In true keeping with his ‘Outsider’s outsider’ image, Morrissey has written an autobiography that is, to paraphrase Hand in Glove, not like any other book, this one is different – because it’s Morrissey.

The autobiography is written, at times, like a great fiction novel, with Morrissey often referring to himself in the third person. The novel is also very different from most autobiographies; firstly as just like Morrissey’s lyrics, it’s extremely well written and secondly, Morrissey has a lot to say and many grudges to talk about.

He really does “bear more grudges than lonely High Court Judges.” He goes on a Blitzkrieg-style writing offensive against all sorts of people. Politicians, record labels, other musicians, the legal system, the press, meat-eating, his schools and America to name just a few.

However, it’s Mike Joyce, the former drummer of The Smiths, who receives more indignation than any other person. Morrissey turns into John Mortimer as he describes Joyce’s “constant inaccuracies and assumptions vomited out with leaden fatigue” in the courtroom. Being a die-hard Smiths fan, left me stuck in two minds. Sure, Joyce is a man who is trying to make as much money out of Morrissey as possible, but then again, the original deal as to the share of royalties between The Smiths makes Morrissey seem a trifle unfair to Joyce.
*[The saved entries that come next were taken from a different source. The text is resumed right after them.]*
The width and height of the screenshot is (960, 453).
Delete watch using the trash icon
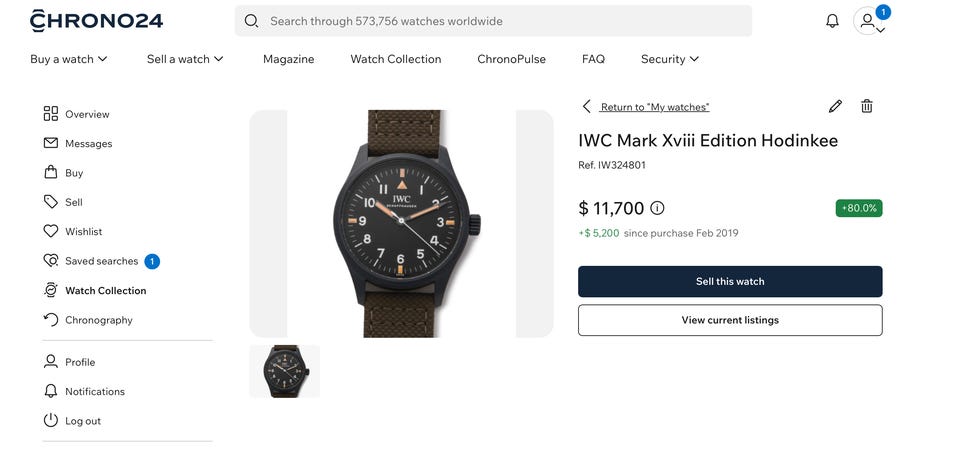[867, 106]
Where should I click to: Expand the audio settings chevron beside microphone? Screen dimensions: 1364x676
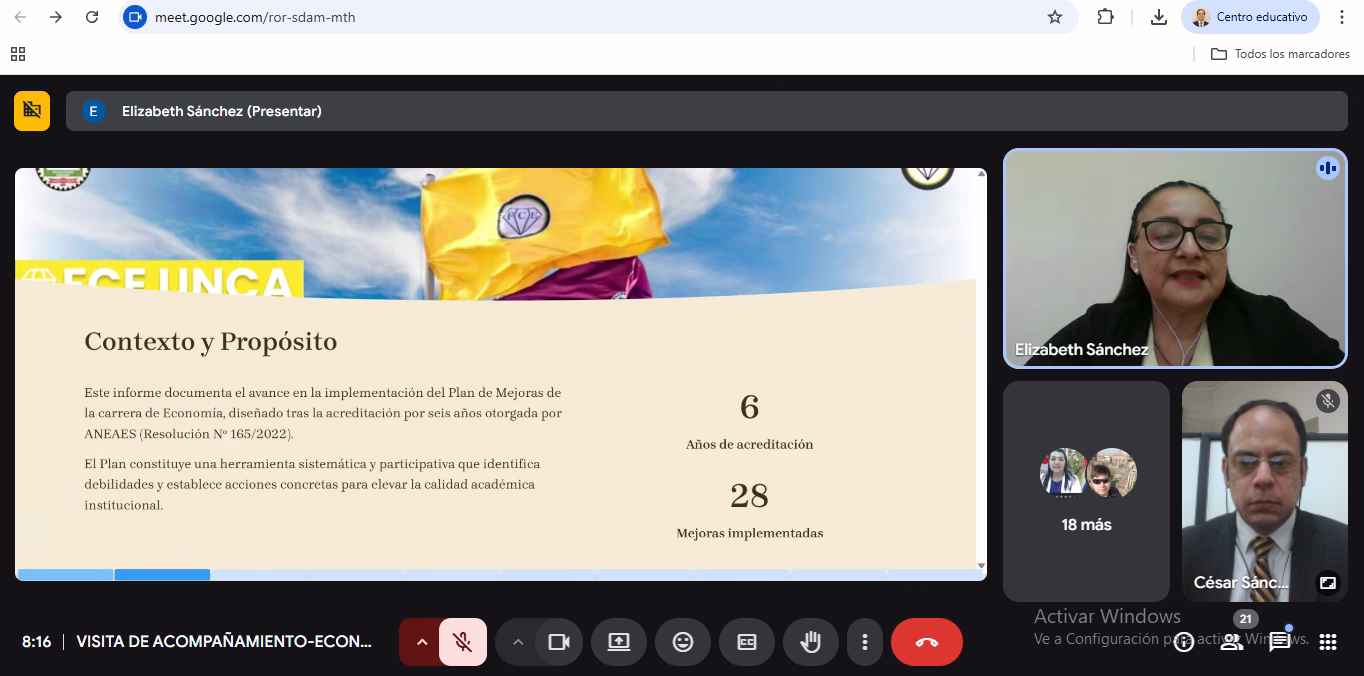click(x=421, y=642)
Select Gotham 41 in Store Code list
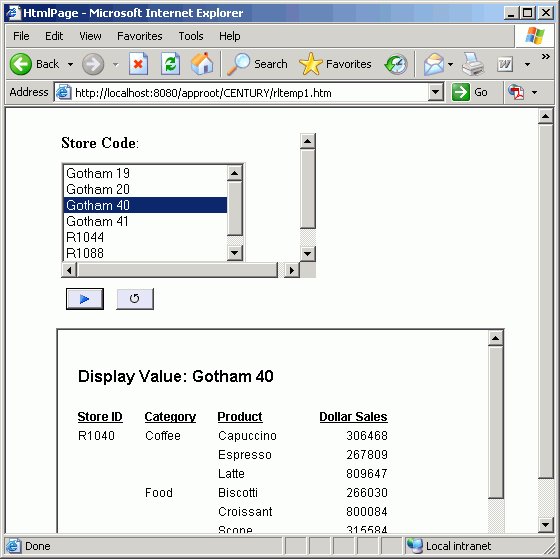 click(x=145, y=221)
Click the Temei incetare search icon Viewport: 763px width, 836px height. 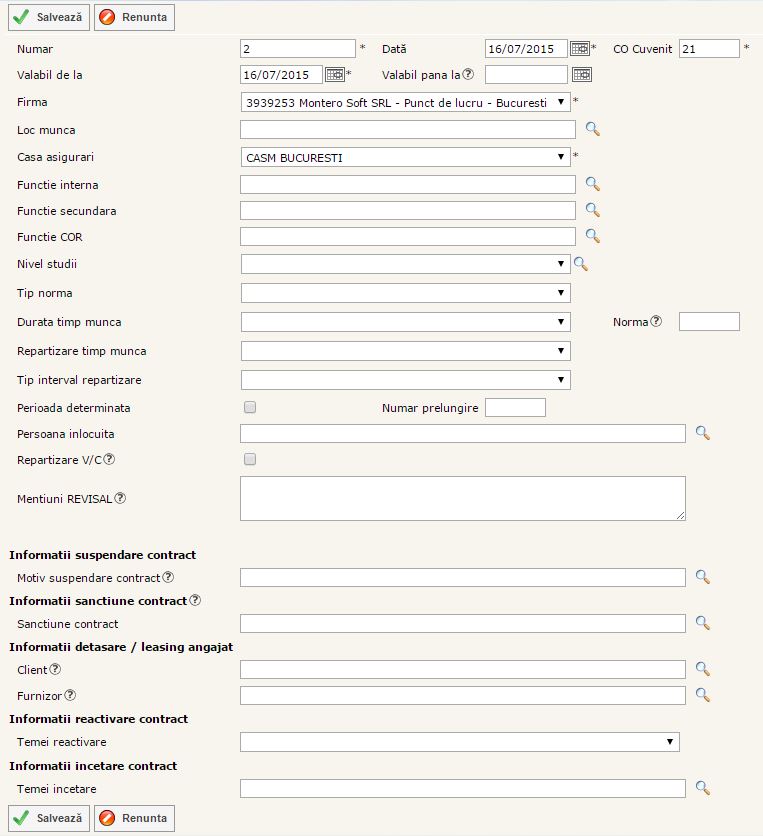702,788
Still, Morrissey fans will discover many great revelations about the musical icon. Included are details about his first proper relationship, rejecting a cameo appearance in Friends, and how he considered having a child with a woman. For a man who has never been open about his sexuality, this was particularly surprising.

Music nerds and Morrissey fans alike will love this book. Penguin calling it a ‘classic’ is a bit much, but 20 years from now, the book will probably earn that status. Just like Morrissey himself, it’s witty, original and full of love, anger and melancholy.